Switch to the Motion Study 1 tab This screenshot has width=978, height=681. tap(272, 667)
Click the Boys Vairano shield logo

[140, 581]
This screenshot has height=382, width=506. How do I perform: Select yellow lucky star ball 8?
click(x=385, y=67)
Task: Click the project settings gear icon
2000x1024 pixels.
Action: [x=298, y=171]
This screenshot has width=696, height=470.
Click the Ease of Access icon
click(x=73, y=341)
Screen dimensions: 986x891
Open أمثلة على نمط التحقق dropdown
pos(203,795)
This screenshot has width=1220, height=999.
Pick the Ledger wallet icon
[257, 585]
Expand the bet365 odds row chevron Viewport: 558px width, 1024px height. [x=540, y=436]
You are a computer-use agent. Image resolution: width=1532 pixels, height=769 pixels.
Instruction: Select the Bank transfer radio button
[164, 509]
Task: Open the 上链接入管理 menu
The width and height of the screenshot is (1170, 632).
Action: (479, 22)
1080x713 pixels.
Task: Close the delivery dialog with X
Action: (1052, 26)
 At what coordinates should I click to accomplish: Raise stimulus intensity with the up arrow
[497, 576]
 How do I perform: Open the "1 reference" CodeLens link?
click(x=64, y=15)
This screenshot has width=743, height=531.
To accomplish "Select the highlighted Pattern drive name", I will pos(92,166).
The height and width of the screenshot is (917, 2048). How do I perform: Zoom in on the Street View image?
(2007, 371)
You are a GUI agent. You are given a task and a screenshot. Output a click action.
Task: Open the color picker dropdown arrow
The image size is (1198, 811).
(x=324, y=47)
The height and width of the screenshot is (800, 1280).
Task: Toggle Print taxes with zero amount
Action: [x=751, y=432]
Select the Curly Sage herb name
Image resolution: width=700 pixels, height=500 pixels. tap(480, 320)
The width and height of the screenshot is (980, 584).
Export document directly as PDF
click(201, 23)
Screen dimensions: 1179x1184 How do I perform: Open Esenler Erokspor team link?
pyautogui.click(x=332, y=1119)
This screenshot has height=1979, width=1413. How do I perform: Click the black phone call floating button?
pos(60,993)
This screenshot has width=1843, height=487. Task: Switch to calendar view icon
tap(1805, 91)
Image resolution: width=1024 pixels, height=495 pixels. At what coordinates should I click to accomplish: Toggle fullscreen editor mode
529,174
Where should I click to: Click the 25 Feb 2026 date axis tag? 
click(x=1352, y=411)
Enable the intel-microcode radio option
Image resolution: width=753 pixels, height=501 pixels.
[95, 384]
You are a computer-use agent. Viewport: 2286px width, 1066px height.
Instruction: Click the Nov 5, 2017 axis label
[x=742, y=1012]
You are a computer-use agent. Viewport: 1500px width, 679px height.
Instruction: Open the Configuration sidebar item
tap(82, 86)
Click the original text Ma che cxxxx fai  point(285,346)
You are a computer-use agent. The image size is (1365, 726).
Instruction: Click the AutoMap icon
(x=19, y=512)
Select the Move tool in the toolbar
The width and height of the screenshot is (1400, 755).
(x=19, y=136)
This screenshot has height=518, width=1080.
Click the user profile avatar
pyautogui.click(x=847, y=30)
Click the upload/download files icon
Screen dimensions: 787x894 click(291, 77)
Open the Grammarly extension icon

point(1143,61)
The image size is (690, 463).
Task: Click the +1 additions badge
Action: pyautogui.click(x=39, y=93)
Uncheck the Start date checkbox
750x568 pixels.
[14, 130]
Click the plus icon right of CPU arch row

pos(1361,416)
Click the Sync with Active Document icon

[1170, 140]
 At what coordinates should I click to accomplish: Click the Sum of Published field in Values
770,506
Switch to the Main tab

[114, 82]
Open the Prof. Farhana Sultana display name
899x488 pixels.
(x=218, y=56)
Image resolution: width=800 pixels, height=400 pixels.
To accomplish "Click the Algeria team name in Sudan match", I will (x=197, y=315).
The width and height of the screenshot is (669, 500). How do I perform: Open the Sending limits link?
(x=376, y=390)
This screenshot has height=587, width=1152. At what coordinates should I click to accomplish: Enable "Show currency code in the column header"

▶ **Exercise brief**:
Scan the records for the word "will", and copy each line where it is found.

▶ **Written solution**:
To accomplish "Select the highlighted Pattern drive name", I will pos(92,166).
To accomplish "Click the Algeria team name in Sudan match", I will (x=197, y=315).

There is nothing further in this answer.